_Exercise objective_:
Copy all lines below that use the word "resolution".

Top of The records

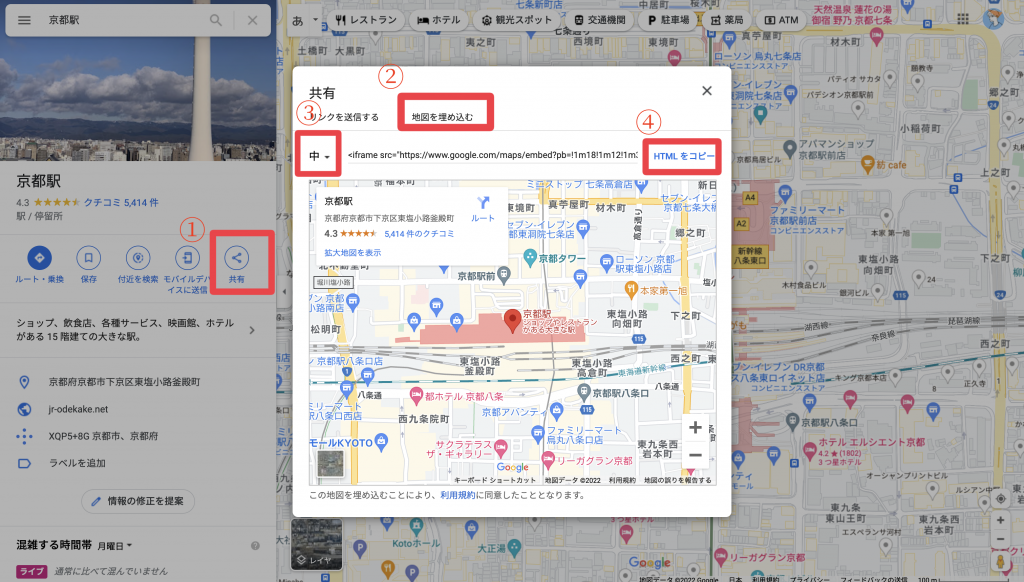This screenshot has width=1024, height=582.
Task: Zoom in with the preview map plus button
Action: point(695,427)
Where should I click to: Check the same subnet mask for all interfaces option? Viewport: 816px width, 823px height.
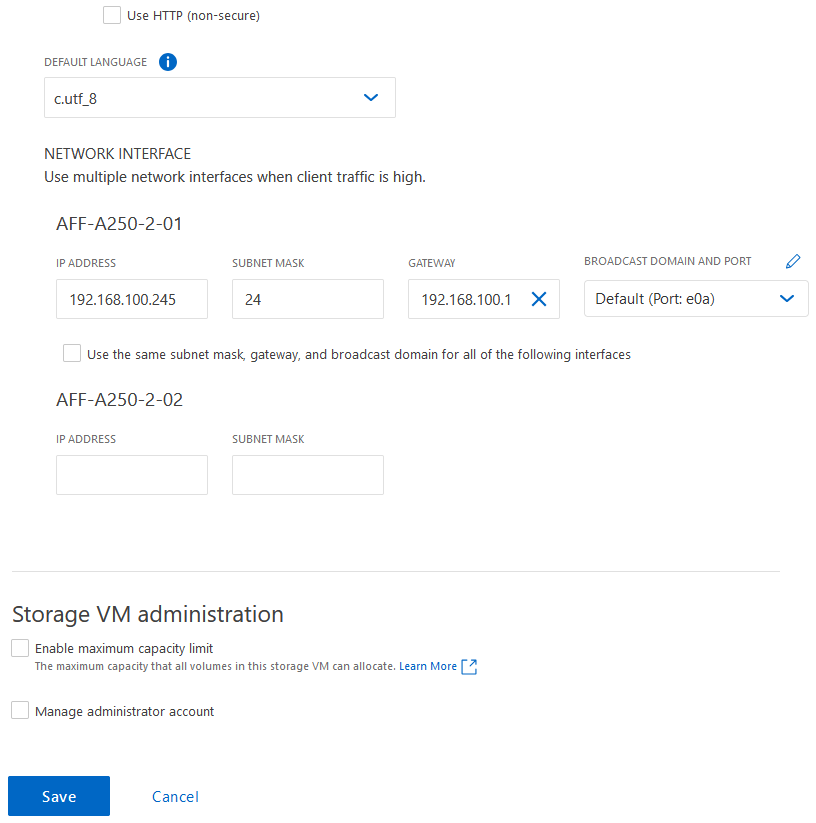point(71,353)
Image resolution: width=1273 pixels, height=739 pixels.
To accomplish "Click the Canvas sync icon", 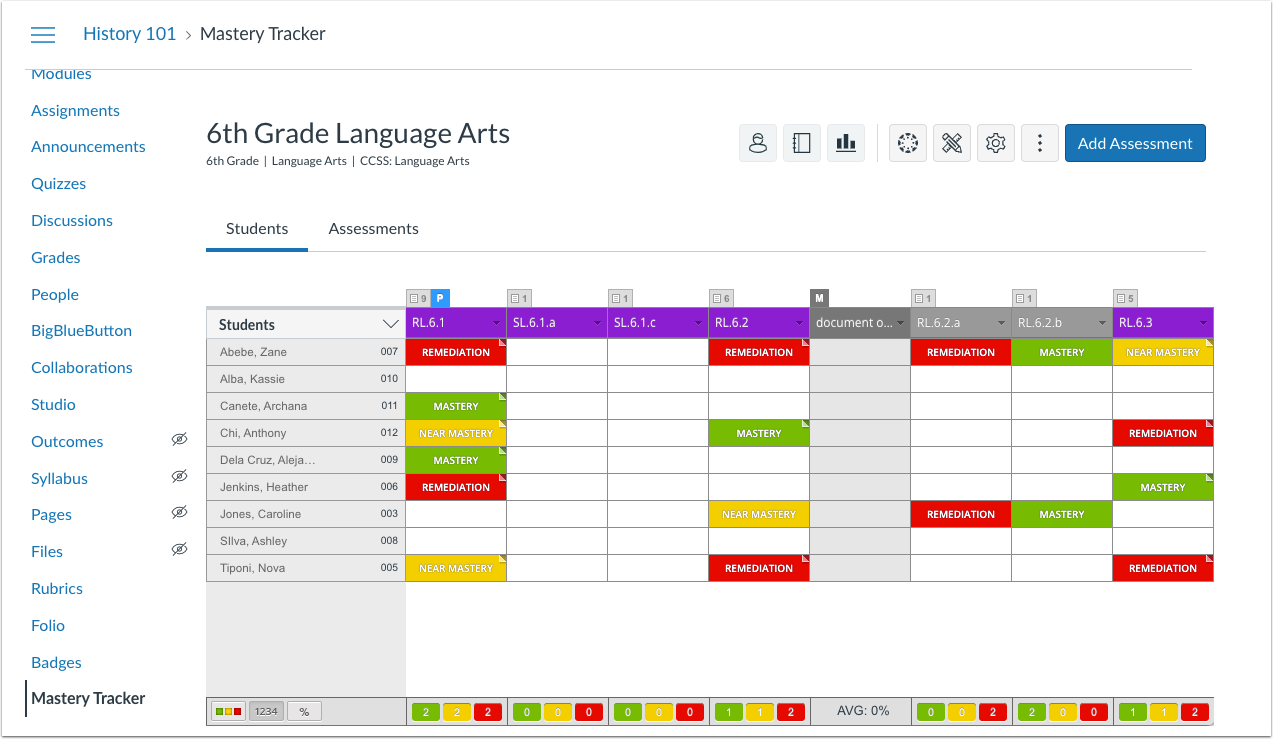I will [x=907, y=142].
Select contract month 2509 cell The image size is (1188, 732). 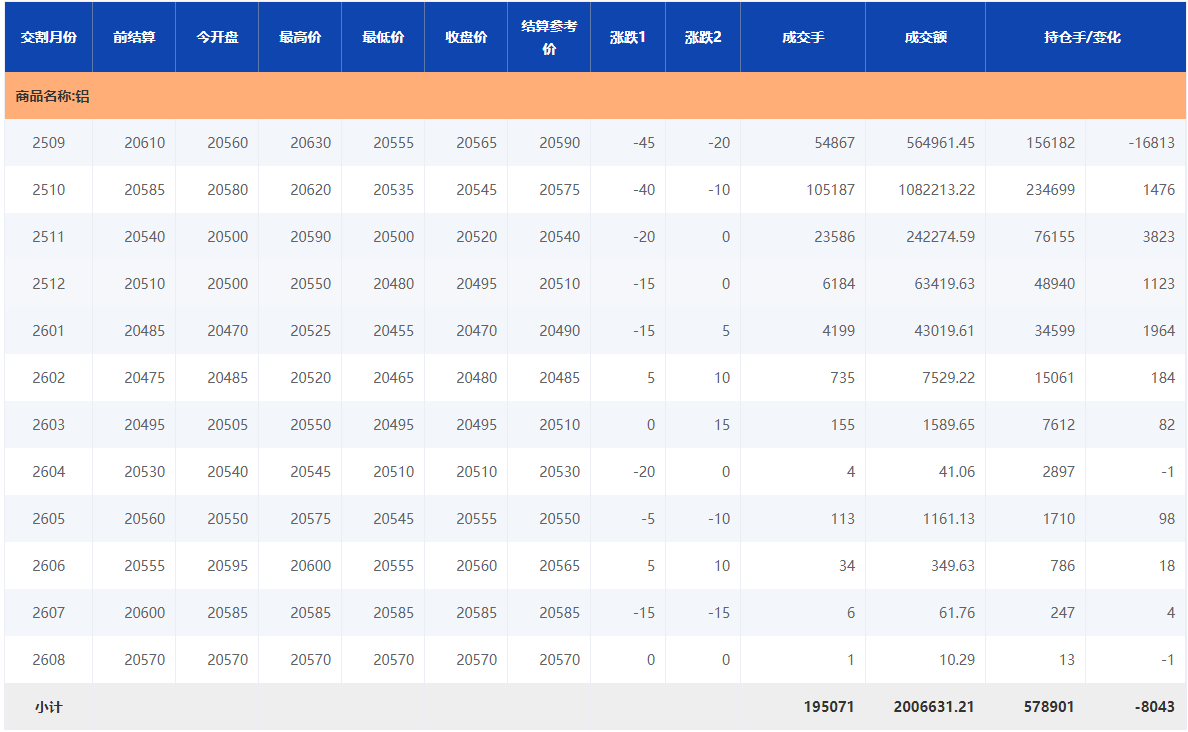pyautogui.click(x=48, y=143)
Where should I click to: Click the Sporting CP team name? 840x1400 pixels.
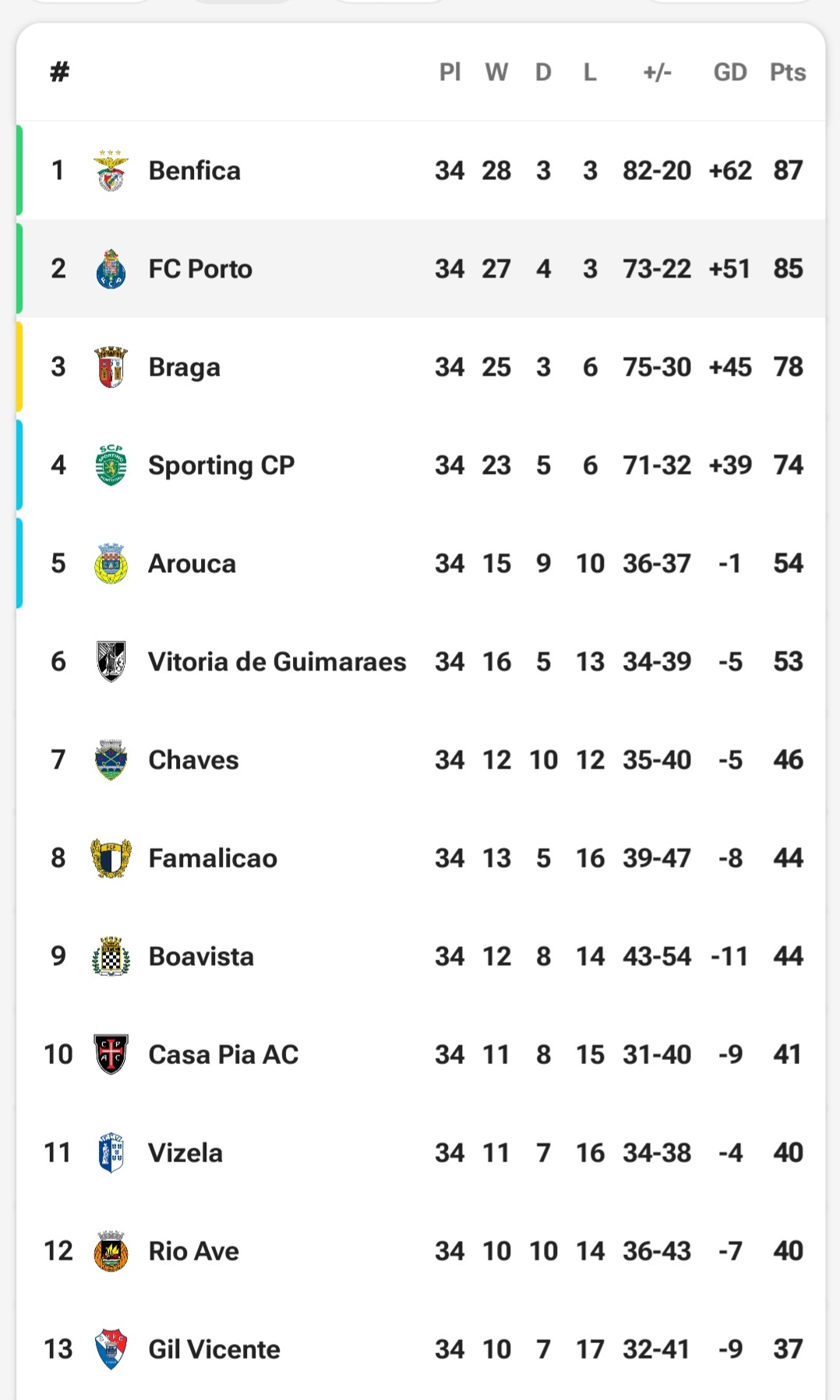(x=221, y=465)
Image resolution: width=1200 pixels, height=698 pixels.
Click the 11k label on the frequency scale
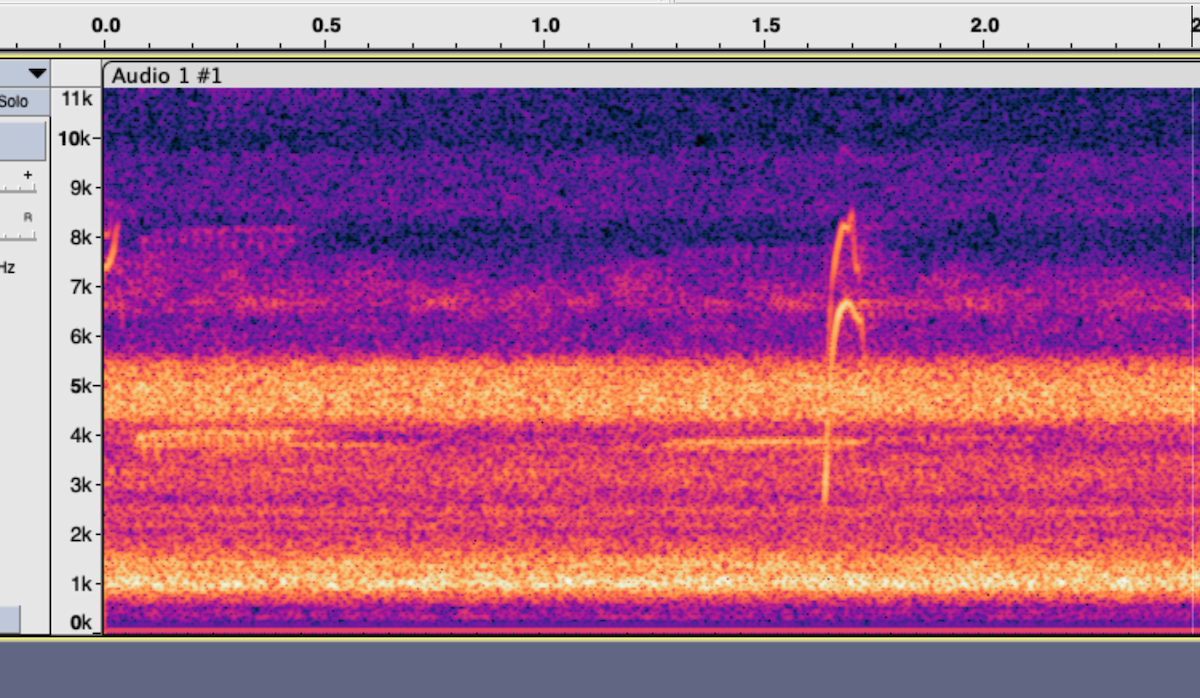(76, 98)
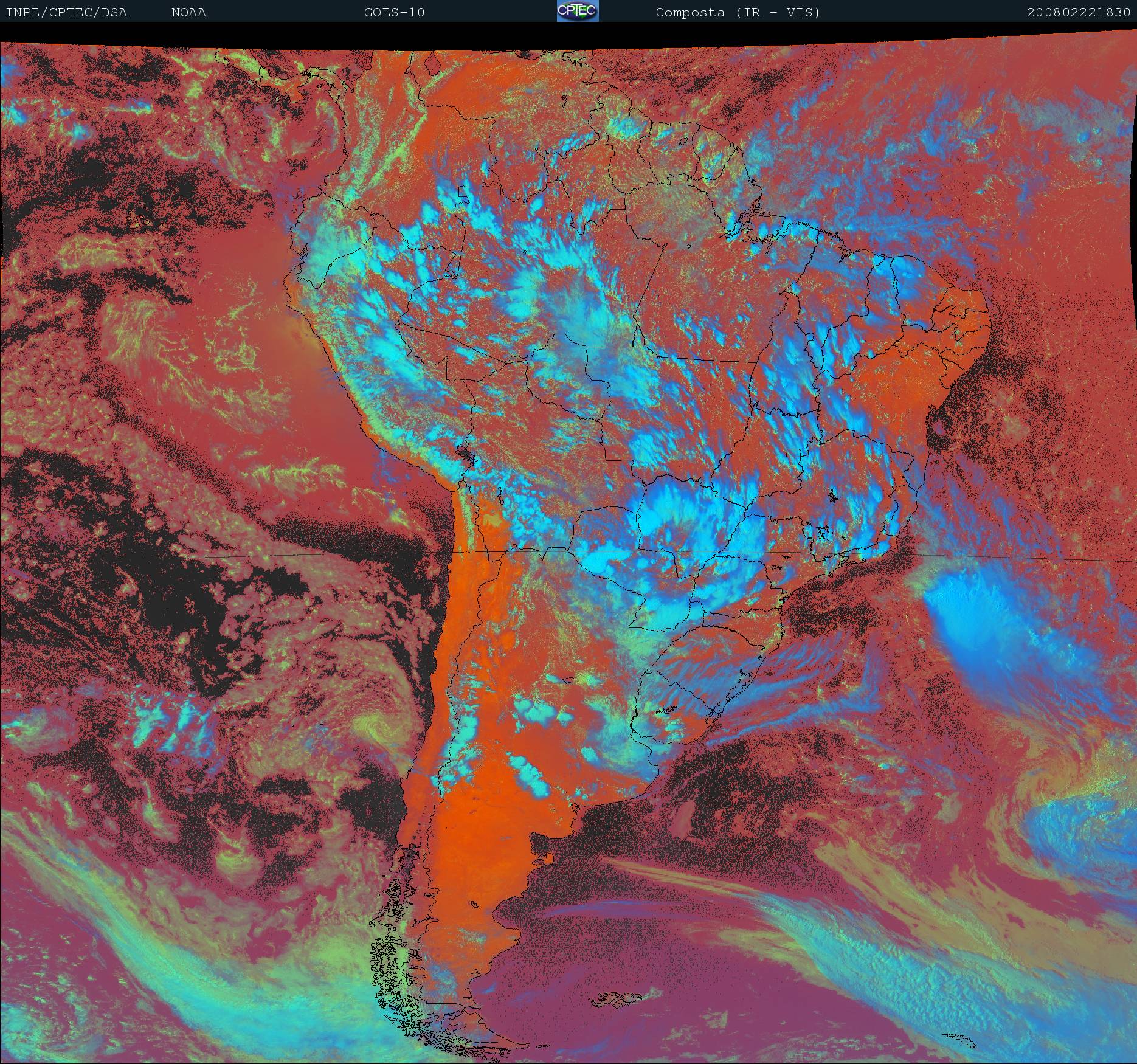The width and height of the screenshot is (1137, 1064).
Task: Click the small rectangular Distrito Federal outline
Action: (793, 452)
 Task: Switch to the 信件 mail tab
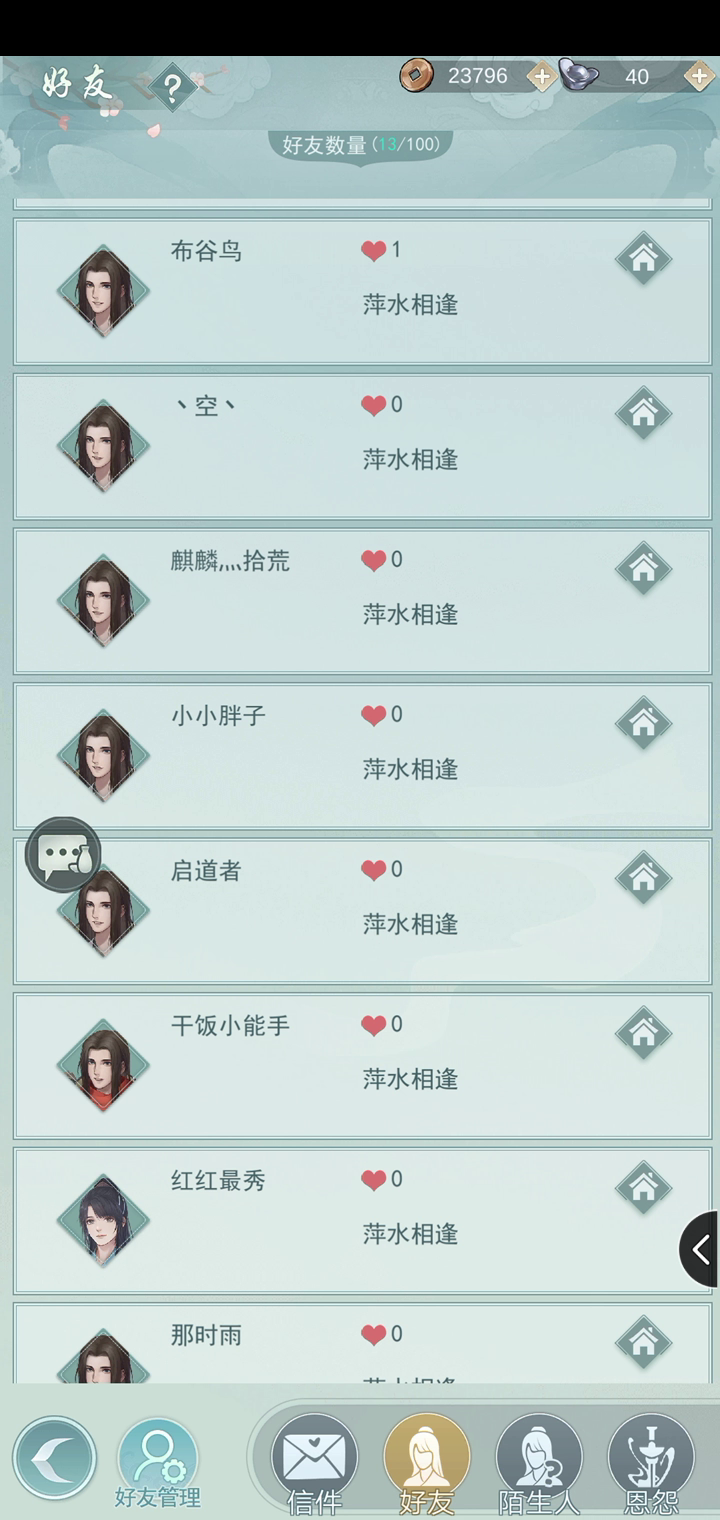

Bottom of The records

_Result of the task_:
Image resolution: width=1273 pixels, height=739 pixels.
Image resolution: width=1200 pixels, height=698 pixels.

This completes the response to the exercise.